What I found out this week is that naan is both incredibly versatile AND super easy to make. In fact, you "bake" it in a cast iron skillet! So, I thought I'd start you all off with the basic naan recipe. It goes great with this morning's slow-cooker sweet potato/pea/cauliflower curry. That was meal one I made with the stuff. Meal two was a "breakfast" pizza atop the naan. It's pretty self explanatory, but tomorrow I'll give you my favorite breakfast pizza topping combination, as well as some tricks for avoiding a soggy result.
Also note: The naan I made isn't exactly traditional. I mixed some different flours in because I mostly have wheat pastry flour at my house right now. Having just returned from vacation, I'm low on other supplies too. So, below is the original recipe and in (parentheses) are my substitutions.
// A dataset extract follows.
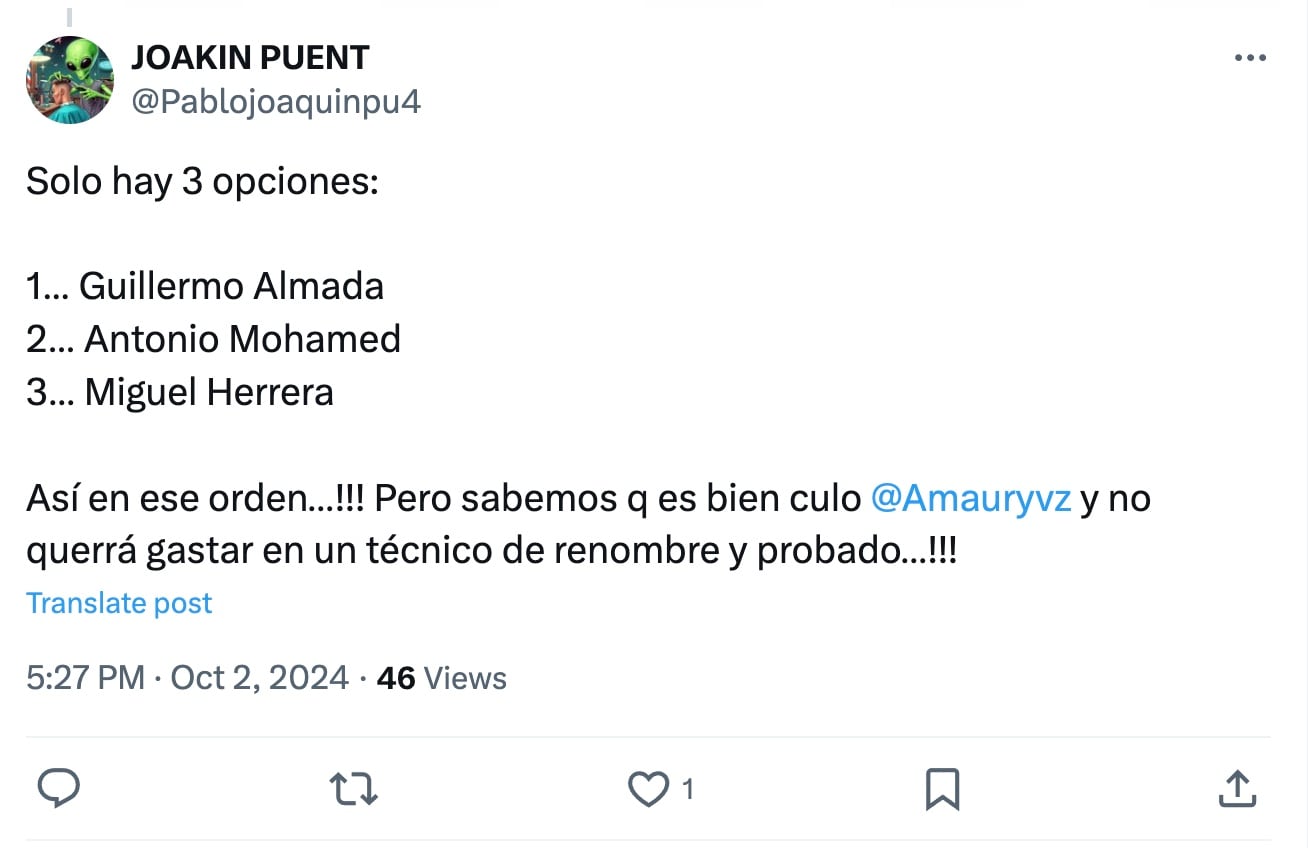
Task: Click the @Pablojoaquinpu4 handle
Action: (x=276, y=101)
Oh, yeah. And this recipe makes enough for TWO meals. So, you'll want to either freeze half of the dough for another night in the distant future . . . or refrigerate for up to three days.
What you'll need . . .
- 3-1/2 cups bread flour (I used 2 cups wheat pastry, 1-1/4 cup white, and 1/2 cup cornmeal)
- 1/2 teaspoon salt
- 1 tablespoon instant yeast (Fleischmann's Active Dry worked just fine)
- 1-1/2 cup warm milk (I used regular soy milk -- I heated it up in the microwave for 30 seconds, stirred, and heated for another 20 or so)
- 1 tablespoon sugar
- 1/2 teaspoon oil (I used olive oil)
Method . . .
- Heat the milk in the microwave as instructed above. Then dissolve the yeast and sugar into the milk by whisking and letting sit for 10 minutes until frothy.
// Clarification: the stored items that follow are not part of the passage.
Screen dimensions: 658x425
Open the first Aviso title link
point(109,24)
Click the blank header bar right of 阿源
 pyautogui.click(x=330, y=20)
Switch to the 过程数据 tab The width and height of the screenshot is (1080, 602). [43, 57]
- Mix the flour(s) and salt together in a large mixing bowl.
- Use your fist to make a hole in the middle of the flour -- this is where you'll put in the milk mixture.
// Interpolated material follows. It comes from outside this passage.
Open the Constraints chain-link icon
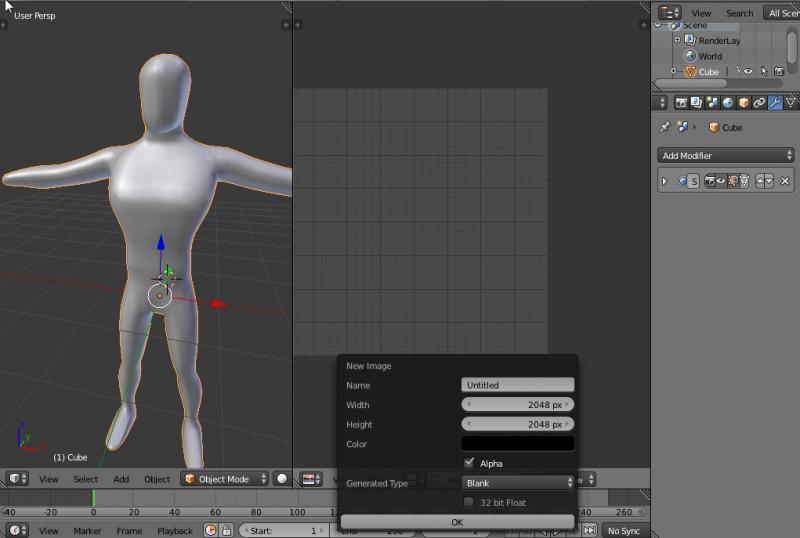 (x=759, y=102)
- Pour the milk mixture into the bowl with the flour, trying to keep it all in that hole you made. Also pour the oil into the mix.
- Then with a spatula, gently start to incorporate everything. After a while, you may find it easier to use your hands. You'll also want to add more flour if you find the resulting dough too sticky. It should instead be soft and elastic.
- Cover the bowl with a piece of lightly oiled plastic wrap. Let rise until doubled in a dark place (approx 1-1/2 hours).
- Divide dough into two sections. Freeze or refrigerate one section for another meal (each section makes about five large pieces of naan, so you may use it all if you have more people to feed).
- Otherwise, divide one section into five small balls.
- Generously flour a work surface and roll each ball until it is very flat/thin. Don't worry -- it'll bubble up and expand once you get it onto the skillet.
- Heat an iron skillet on high heat (or regular shallow cooking pan) until it is VERY hot. If you have spray oil, that works best, so spray oil on the skillet and place on your first piece of to-be naan.
- Once the dough is on the skillet, use you hand to sort of swirl it around and make sure it doesn't stick. You will start to see it bubble a bit at this point -- let it bubble, that's the best part.
- Cook the first side for around a minute, or until you notice it start to brown. You may want to turn down the heat just a bit after the skillet is sufficiently hot, but not too low. You still need it very hot.
- Flip the naan and cook until the other side is lightly browned.
- Then brush each piece with some butter or Earth Balance, and serve.